• EXERCISE INPUT:

******

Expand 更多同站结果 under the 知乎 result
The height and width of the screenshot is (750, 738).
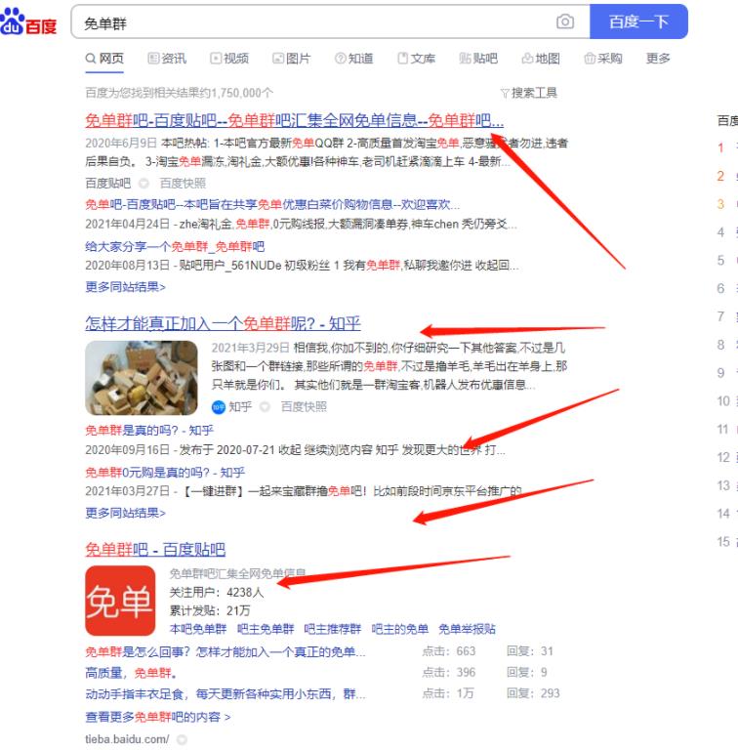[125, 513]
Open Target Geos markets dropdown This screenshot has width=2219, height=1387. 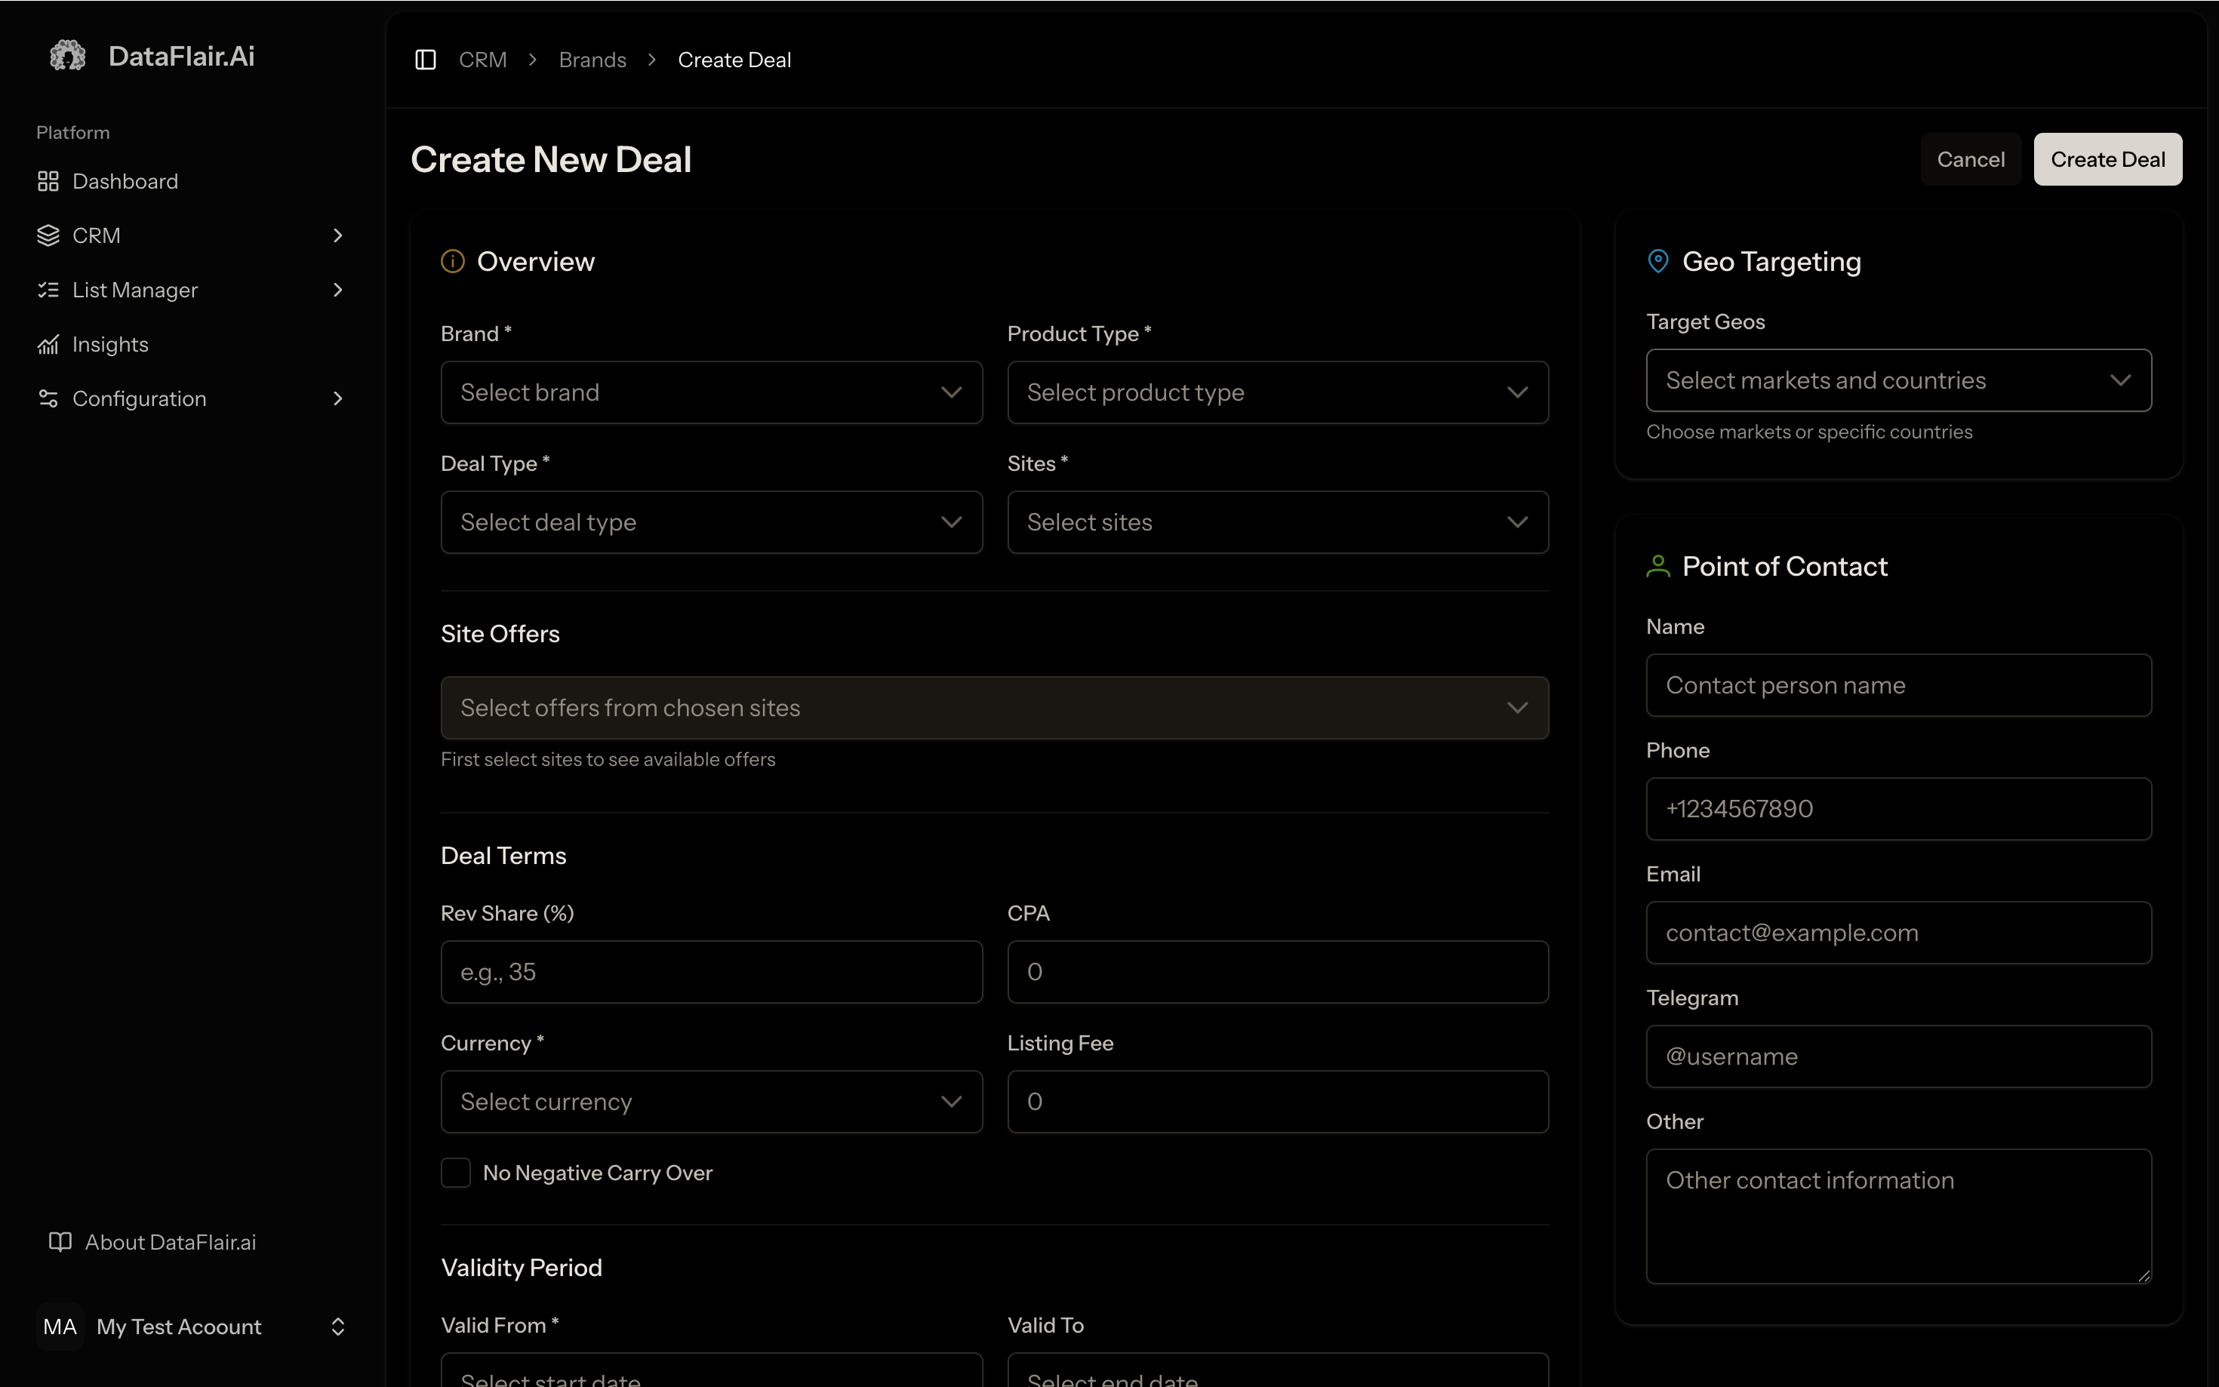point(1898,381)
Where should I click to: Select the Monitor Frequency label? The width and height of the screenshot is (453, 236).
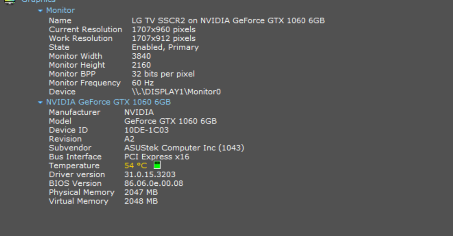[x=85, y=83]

******

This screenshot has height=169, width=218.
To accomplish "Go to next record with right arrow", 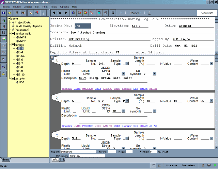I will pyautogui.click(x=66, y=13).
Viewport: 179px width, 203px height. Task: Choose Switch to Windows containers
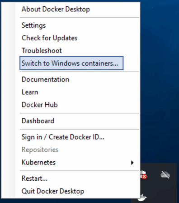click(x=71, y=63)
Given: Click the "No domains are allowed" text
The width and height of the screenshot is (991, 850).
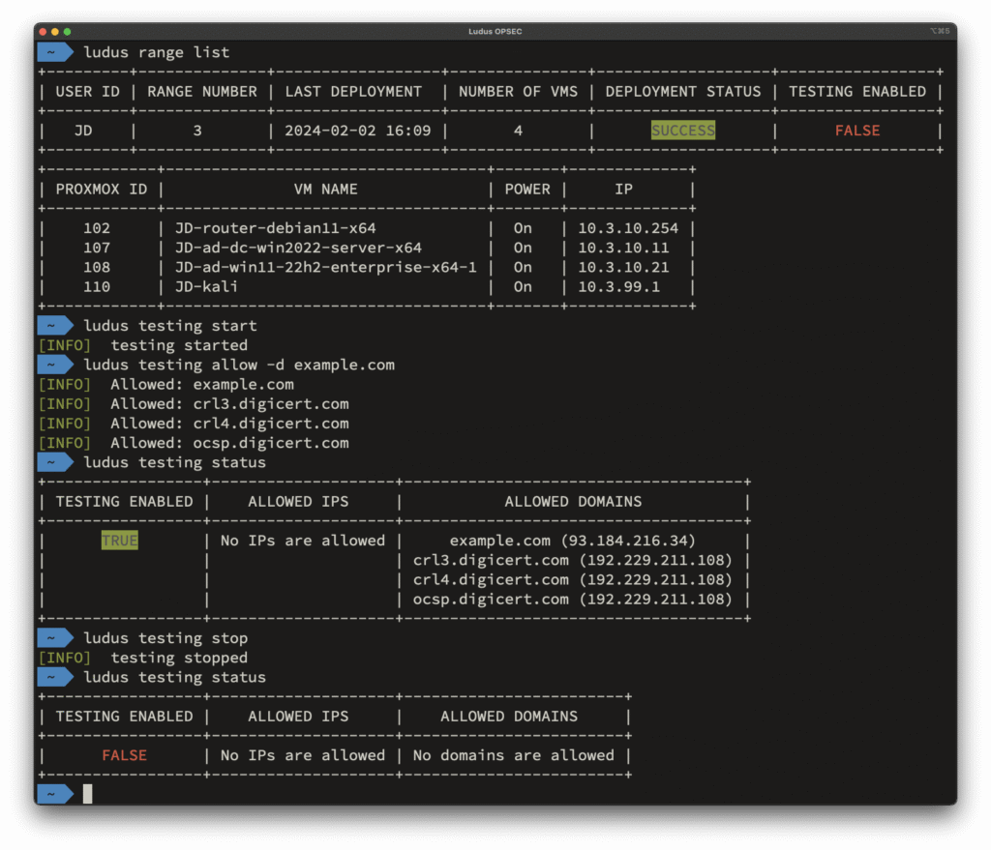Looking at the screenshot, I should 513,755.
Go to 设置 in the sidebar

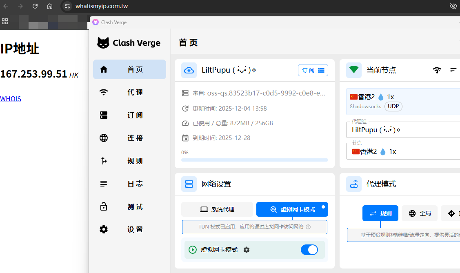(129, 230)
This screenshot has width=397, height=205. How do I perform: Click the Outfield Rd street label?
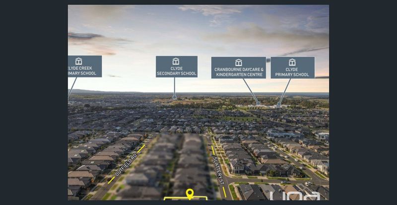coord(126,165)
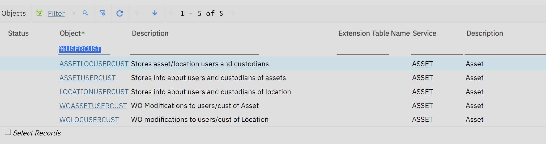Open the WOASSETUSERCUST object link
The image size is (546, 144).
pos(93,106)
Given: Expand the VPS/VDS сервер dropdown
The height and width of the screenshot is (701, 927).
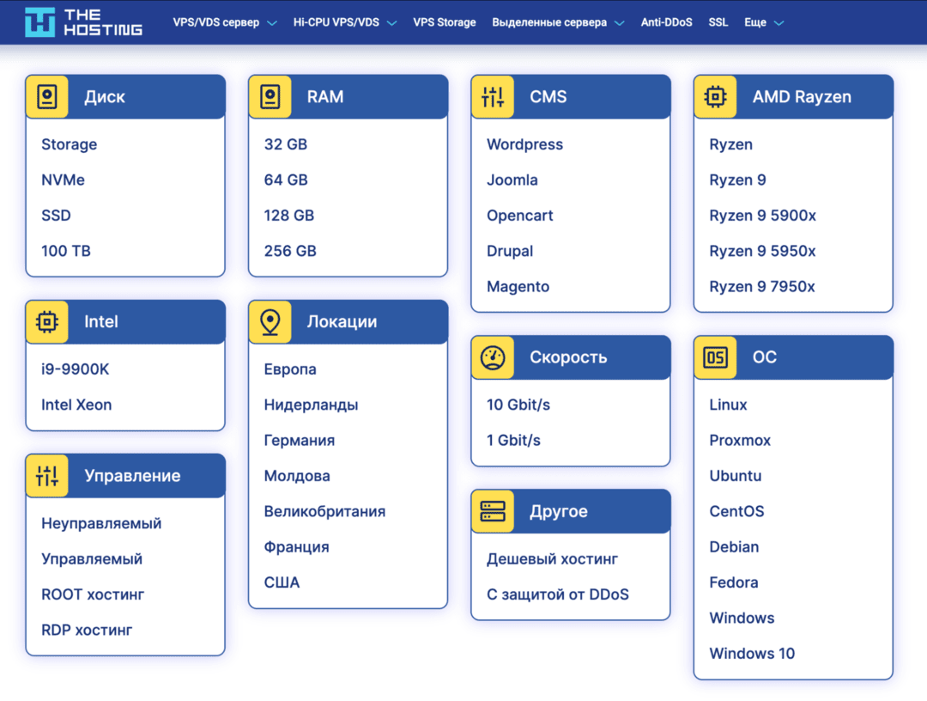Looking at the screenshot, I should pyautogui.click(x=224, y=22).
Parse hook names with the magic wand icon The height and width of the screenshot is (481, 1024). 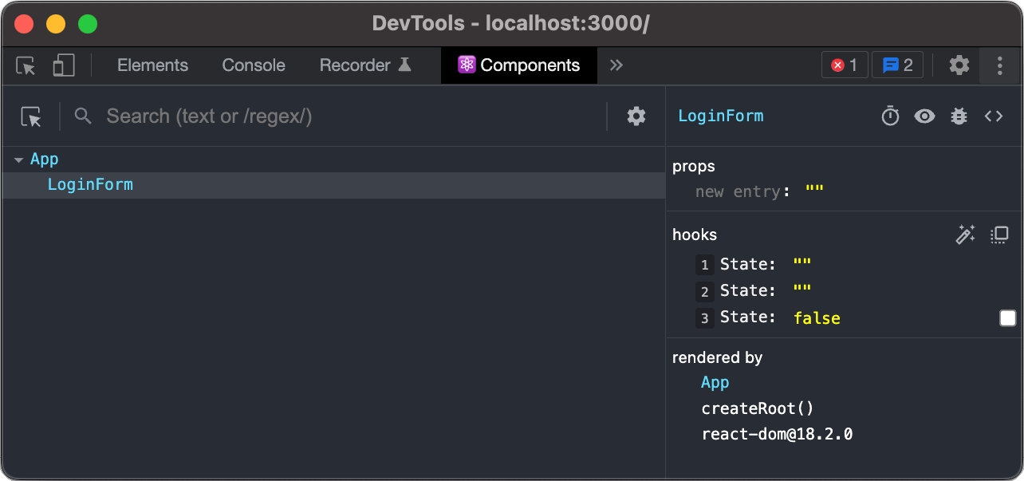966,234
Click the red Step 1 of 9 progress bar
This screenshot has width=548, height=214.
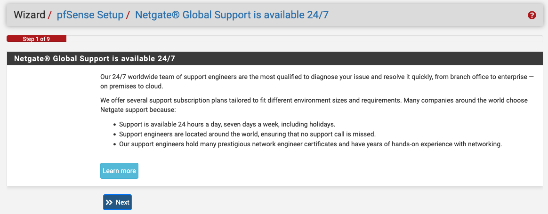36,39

******

• WHAT TO WORK ON:
Copy the entries from the line containing "Where should I" through the line containing "[x=85, y=83]" word for word, omitting the pictures.

• COMPLETE ANSWER:
Where should I click to: Select the Monitor Frequency label? The width and height of the screenshot is (453, 236).
[x=85, y=83]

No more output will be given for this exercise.